基金supported by the National Natural Science Foundation of China(Grant Nos.11372224&11572225)
文摘Spiral waves have been observed in the biological experiments on rat cortex perfused with drugs which can block inhibitory synapse and switch neuron excitability from type II to type I. To simulate the spiral waves observed in the experiment, the spatiotemporal patterns are investigated in a network composed of neurons with type I and II excitabilities and excitatory coupling. Spiral waves emerge when the percentage(p) of neurons with type I excitability in the network is at middle levels, which is dependent on the coupling strength.
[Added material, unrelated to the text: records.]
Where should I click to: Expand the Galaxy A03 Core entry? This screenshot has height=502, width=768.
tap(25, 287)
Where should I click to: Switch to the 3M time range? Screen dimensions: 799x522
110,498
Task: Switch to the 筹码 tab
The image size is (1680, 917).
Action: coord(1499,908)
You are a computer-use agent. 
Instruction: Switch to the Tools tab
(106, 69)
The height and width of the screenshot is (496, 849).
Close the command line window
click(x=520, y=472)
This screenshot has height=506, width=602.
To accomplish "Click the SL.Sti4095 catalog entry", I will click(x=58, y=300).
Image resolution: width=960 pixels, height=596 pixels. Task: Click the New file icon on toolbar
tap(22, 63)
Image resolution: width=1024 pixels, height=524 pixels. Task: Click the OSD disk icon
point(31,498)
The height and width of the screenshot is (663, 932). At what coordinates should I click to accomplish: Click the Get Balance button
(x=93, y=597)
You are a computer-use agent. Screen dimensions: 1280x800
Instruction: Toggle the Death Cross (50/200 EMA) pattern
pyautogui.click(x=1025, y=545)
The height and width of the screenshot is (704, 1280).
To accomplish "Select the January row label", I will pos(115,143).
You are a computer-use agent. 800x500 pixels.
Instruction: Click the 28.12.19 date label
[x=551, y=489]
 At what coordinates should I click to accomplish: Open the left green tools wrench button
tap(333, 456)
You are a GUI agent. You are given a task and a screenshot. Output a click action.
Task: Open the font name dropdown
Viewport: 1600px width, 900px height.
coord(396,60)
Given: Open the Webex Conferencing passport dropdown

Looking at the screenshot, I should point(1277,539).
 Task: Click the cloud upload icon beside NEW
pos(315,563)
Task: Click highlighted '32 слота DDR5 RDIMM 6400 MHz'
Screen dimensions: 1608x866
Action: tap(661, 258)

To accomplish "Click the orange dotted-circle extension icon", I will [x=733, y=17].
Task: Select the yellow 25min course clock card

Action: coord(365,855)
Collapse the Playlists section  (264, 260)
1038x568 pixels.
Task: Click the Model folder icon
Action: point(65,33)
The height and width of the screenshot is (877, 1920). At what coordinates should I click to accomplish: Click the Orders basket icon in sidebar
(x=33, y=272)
Compared with other spatial patterns which appear at different p values, spiral waves exhibit optimal spatial correlation at a certain spatial frequency, implying the occurrence of spatial coherence resonance-like phenomenon. Some dynamical characteristics of the network such as mean firing frequency and synchronous degree can be well interpreted with distinct properties between type I excitability and type II excitability. The results not only identify dynamics of spiral waves in neuronal networks composed of neurons with different excitabilities, but also are helpful to understanding the emergence of spiral waves observed in the biological experiment.